Every experience can teach you something.
No matter how much you know about dating, relationships, or yourself, it’s not easy to avoid the wrong relationship. Maybe the relationship isn’t “wrong”, maybe it just doesn’t last, which can make you feel like you’ve wasted your time. I think any experience that helps you grow as a person is worthwhile. Unfortunately, it’s impossible to know if a relationship will last, and for how hong.
In this article I want to identify a certain type of relationship with someone who purposely wastes your time.
How do you find the one? How do you know when you find them?
It might not be realistic to only date people who will prove to be permanent partners but you can avoid those who never want to be your partner at all. There are people that you should avoid who never intend on having a relationship with you. People who’s sole intention is to make you think that they want what you want.
These are predators in my opinion who don’t give you enough information to make a decision on whether to date them or not.
Or worst, they make you think that they want what you want and lead you on for so long it becomes more and more difficult to walk away. I call these particular type of person the timewaster.
So what is a timewaster?
They are the most detrimental element to those who want to be happy but happen to be single.
Timewasters are an obstruction to your happiness and dating progress. The worst thing you can do, when you’re single, is let someone else waste your time.
Especially someone who has already come to the conclusion of what the courtship will be but decides not to let you in on the secret.
Time wasters do nothing more than waste the valuable time you could be placing into a positive, progressing, potential relationship with someone else. They have the allure of what maybe a high ROI but at the end of the day it’s like waiting in line for the Ipad 2 only to discover, it’s sold out.
So much time and energy invested for nothing. So how can you tell if you are involved with a timewaster?
To my surprise many singles realize when they are on the brink of wasting their time with someone. There is an uneasy feeling that the relationship isn’t “going anywhere”. I can’t describe it but I’ve never met anyone, in a dead-end relationship, who hasn’t felt it at some point or another.
What really matters is not that you avoid timewasters instantly (because how can you possibly know their disguises) the goal is to get out of the courtship the moment you realize you have nothing more to gain. Outside of being downright miserable, here are a few additional signs your time is being wasted.
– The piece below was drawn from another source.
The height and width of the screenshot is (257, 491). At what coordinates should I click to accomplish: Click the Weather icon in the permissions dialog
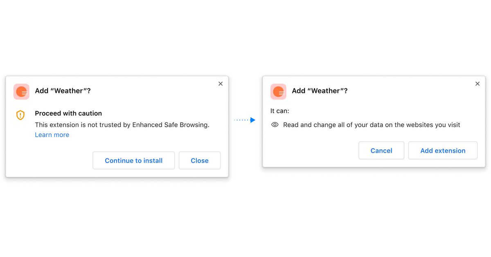[278, 92]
You’re in no better a place today than you were when you started the courtship.
In the time I’ve been single, about 3 years, I’ve managed to secure a fairly decent job, start and manage my own website and propel what was once a little blog into a business venture.
I’ve lost weight and gained insight on many aspects of life. Overall, I’m better today than I was yesterday. How many of you can say that being with the person you’re currently dating.
What have you done in the time since you’ve met to now? What have they done? Has life as you know it gone from bad to worse, good to bad or stayed the same?
Timewasters mean you absolutely no good.
Not to say that they are bad people but they are selfish people only interested in their enjoyment and their needs. They require excuses just to be chalked up to decent human beings. There behavior sucks, but you keep remixing it into something acceptable because you don’t want to admit to yourself that you’re with a time waster.
These type of no good timewasters always require your defense.
They engage in behavior that always needs an explanation. Whoever you date, ask yourself, “Is this the best I can do?” and answer honestly. Who you want will never find you if your occupied with a timewaster.
It should be a no-brainer but you’d be surprised how many singles chase after people who clearly don’t want them.
When you pursue someone who isn’t interested in you they think,“Why is this person wasting their time?” Not only is the pursuit a waste but the actually dating is more of a waste because they don’t like you and they already know it. Even if your attempts are successful and you manage to get this person to go out with you it’s likely that they don’t respect you and does it feel good?
There is a saying, “You can do bad all by yourself,” meaning you don’t need a partner in failure. If you are going nowhere, unhappy and desperate another person will not be the cure. In fact, misery loves company but as soon as one person is no longer miserable they leave.
When you are happy, fulfilled and excited about life you’ll realize being alone and happy is better than being together and miserable. I hope this was helpful.